A2. 胃がんそのものが直接遺伝することはまれです。ただし、血縁関係のあるご家族に胃がんになった方がいる場合、体質が似ていたり、同じような生活習慣(ピロリ菌感染や食生活など)を送っていたりすることで、リスクが少し高まる可能性は指摘されています。ご家族に胃がんの経験がある方は、より積極的にピロリ菌の検査や定期的な胃がん検診を受けることが推奨されます。
Q3. 治療費は総額でいくらくらいかかりますか?
A3. 治療費は、がんの進行度や行う治療法(手術、化学療法など)、入院期間によって大きく異なります。日本では、公的医療保険が適用されるほか、医療費の自己負担額が高額になった場合に負担を軽減する「高額療養費制度」を利用することができます。具体的な金額については、病院の相談窓口(医療ソーシャルワーカーなど)で確認することができますので、ご相談ください。
まとめと次のステップ
この記事では、胃がんの症状から原因、検査、治療法について解説しました。最後に、重要なポイントをまとめます。
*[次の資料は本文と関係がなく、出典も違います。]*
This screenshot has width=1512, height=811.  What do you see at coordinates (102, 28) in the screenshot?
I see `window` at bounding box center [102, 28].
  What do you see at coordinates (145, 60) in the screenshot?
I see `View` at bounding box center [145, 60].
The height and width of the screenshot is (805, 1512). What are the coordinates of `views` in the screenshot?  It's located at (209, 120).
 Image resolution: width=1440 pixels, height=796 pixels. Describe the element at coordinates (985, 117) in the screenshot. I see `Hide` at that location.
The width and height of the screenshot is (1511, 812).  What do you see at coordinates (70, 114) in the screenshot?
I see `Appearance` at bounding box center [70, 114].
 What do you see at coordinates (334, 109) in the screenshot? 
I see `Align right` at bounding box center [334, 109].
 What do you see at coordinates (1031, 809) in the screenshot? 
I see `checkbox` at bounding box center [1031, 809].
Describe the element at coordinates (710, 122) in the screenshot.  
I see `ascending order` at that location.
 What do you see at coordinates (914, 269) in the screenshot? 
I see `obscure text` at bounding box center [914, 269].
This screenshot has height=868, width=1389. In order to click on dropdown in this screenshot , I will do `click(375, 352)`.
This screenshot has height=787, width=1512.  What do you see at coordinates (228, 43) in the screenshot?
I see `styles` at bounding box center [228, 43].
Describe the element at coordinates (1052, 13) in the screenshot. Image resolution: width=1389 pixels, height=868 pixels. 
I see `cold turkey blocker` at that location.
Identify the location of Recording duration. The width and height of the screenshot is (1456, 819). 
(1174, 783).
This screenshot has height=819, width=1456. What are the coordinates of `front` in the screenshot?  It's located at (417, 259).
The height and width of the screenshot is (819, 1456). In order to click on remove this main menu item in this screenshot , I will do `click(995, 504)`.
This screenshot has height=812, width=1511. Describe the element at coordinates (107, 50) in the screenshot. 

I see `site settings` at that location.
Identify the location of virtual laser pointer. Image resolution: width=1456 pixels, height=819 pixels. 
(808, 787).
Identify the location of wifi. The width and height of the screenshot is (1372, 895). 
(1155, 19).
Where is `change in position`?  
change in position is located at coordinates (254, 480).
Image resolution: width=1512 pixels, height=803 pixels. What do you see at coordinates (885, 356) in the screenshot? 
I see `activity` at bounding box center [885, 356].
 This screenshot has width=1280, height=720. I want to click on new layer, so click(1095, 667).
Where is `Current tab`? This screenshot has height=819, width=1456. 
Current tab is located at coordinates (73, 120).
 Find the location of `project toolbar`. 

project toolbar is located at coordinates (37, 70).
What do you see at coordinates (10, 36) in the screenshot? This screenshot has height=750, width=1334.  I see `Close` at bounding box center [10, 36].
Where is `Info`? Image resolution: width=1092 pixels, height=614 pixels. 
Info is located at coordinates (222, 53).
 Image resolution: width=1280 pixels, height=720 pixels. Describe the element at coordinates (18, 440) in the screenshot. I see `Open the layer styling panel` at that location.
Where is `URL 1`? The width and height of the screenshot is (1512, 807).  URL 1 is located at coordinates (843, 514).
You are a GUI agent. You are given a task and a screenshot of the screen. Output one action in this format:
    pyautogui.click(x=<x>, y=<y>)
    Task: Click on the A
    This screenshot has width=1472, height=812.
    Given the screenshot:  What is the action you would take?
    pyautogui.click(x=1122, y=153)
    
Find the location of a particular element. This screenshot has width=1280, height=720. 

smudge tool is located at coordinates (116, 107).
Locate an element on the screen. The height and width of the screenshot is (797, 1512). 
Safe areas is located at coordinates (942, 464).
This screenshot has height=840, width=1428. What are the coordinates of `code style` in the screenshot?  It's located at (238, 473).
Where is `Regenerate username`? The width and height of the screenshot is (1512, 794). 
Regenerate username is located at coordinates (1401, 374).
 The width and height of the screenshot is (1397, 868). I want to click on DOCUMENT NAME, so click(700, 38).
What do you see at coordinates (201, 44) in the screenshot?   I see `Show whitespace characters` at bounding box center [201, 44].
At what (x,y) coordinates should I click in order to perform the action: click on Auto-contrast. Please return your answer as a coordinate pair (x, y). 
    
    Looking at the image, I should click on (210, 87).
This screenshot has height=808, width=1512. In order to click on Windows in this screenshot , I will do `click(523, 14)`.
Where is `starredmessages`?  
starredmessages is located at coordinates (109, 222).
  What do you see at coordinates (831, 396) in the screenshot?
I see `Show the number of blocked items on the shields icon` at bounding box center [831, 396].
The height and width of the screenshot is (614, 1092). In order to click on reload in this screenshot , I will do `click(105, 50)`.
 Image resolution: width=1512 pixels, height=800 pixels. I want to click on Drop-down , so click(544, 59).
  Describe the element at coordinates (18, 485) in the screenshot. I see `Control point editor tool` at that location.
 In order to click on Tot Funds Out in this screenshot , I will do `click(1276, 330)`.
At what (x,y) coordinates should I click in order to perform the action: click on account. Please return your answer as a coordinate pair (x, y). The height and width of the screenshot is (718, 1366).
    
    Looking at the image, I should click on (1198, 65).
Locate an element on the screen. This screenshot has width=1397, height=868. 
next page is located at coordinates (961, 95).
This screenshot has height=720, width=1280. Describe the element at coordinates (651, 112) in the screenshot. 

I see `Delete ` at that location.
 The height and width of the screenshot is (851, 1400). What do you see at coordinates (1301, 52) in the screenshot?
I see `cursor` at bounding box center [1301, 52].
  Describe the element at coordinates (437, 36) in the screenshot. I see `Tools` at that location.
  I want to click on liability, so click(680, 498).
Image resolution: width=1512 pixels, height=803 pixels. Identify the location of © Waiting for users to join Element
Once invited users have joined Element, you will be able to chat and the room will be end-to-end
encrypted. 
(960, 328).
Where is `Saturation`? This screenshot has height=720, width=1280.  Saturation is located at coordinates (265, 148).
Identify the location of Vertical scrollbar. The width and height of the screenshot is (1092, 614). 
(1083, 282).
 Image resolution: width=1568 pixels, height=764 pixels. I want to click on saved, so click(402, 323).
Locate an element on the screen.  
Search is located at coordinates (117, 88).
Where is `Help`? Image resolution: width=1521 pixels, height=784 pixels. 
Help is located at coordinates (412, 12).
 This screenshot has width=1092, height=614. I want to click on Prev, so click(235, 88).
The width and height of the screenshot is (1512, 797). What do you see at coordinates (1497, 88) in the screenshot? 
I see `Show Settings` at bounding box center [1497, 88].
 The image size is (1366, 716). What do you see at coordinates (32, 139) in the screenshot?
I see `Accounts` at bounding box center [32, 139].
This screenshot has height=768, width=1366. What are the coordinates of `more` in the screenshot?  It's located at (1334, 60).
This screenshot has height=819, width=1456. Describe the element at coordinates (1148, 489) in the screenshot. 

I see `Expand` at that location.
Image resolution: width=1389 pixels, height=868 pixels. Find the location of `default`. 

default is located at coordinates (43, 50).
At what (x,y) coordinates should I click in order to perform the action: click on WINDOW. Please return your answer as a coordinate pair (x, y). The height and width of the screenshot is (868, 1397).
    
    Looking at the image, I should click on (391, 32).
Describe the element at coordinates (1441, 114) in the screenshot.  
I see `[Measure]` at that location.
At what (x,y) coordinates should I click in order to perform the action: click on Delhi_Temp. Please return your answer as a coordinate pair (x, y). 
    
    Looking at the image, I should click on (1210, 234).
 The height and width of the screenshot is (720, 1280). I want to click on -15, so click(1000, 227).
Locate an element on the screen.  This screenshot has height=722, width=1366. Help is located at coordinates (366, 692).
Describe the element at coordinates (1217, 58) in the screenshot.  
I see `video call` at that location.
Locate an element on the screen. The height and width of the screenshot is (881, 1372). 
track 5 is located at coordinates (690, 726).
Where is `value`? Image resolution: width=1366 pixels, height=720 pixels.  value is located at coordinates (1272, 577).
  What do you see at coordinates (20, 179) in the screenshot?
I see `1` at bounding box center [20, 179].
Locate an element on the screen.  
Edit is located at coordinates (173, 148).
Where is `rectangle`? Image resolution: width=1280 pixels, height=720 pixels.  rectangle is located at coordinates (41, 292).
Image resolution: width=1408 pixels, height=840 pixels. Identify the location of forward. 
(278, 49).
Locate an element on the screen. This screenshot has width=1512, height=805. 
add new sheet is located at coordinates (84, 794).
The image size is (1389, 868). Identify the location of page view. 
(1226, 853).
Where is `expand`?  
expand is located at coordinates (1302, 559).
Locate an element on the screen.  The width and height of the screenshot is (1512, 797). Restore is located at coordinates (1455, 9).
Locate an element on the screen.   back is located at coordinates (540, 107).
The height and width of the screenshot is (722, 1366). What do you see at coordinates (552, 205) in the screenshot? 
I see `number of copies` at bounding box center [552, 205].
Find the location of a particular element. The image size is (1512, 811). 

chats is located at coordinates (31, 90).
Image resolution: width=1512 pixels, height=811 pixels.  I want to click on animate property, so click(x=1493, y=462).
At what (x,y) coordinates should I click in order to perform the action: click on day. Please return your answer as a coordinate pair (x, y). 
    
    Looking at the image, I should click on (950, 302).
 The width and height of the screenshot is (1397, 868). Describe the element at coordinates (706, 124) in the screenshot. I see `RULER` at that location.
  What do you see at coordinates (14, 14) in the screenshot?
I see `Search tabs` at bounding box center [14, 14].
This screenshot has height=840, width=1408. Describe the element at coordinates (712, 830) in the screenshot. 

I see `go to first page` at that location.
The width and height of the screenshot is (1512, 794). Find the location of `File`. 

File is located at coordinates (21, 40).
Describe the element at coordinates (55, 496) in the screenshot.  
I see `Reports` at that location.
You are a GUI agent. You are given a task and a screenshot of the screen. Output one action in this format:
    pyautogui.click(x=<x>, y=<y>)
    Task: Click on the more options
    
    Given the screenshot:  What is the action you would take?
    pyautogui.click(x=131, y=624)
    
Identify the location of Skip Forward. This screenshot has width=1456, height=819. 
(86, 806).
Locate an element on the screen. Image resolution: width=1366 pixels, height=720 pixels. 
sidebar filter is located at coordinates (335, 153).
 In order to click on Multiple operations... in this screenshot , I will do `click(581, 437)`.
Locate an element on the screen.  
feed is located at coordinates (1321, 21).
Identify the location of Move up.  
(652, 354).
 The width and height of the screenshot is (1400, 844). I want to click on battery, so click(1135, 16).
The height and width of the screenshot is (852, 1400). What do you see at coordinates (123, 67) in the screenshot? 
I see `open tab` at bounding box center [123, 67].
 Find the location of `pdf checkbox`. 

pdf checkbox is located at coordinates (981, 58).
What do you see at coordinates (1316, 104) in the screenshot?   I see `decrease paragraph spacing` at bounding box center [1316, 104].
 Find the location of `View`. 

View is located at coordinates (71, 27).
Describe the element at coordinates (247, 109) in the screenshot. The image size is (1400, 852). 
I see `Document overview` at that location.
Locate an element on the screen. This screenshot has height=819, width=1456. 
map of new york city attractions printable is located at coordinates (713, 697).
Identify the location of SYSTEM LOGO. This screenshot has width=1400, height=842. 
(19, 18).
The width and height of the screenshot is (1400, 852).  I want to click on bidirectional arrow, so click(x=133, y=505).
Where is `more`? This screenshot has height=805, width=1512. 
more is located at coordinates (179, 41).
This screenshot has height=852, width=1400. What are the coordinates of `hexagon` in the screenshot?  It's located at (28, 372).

- 胃がんは早期では自覚症状がないことが多いため、定期的な検診が非常に重要です。
 - 最大の原因はピロリ菌の感染であり、検査と除菌が最も有効な予防法と考えられています。
 - 治療法は内視鏡治療、手術、薬物療法などがあり、進行度に応じて選択されます。
 - 「おかしいな」と感じる症状が続く場合は、自己判断せずに消化器内科を受診してください。
 
胃がんと診断されると、誰でも大きな不安を感じるものです。しかし、正しい知識を持ち、適切な時期に専門医に相談することで、最善の治療へとつなげることができます。この記事が、その一助となれば幸いです。
免責事項: 
本記事は疾患に関する一般的な情報提供を目的としています。記載内容には万全を期しておりますが、その正確性・最新性を保証するものではありません。本記事の情報は医学的アドバイスの提供ではなく、実際の診療行為に代わるものでもありません。症状や体調に不安がある方は、必ず専門の医療機関でご相談ください。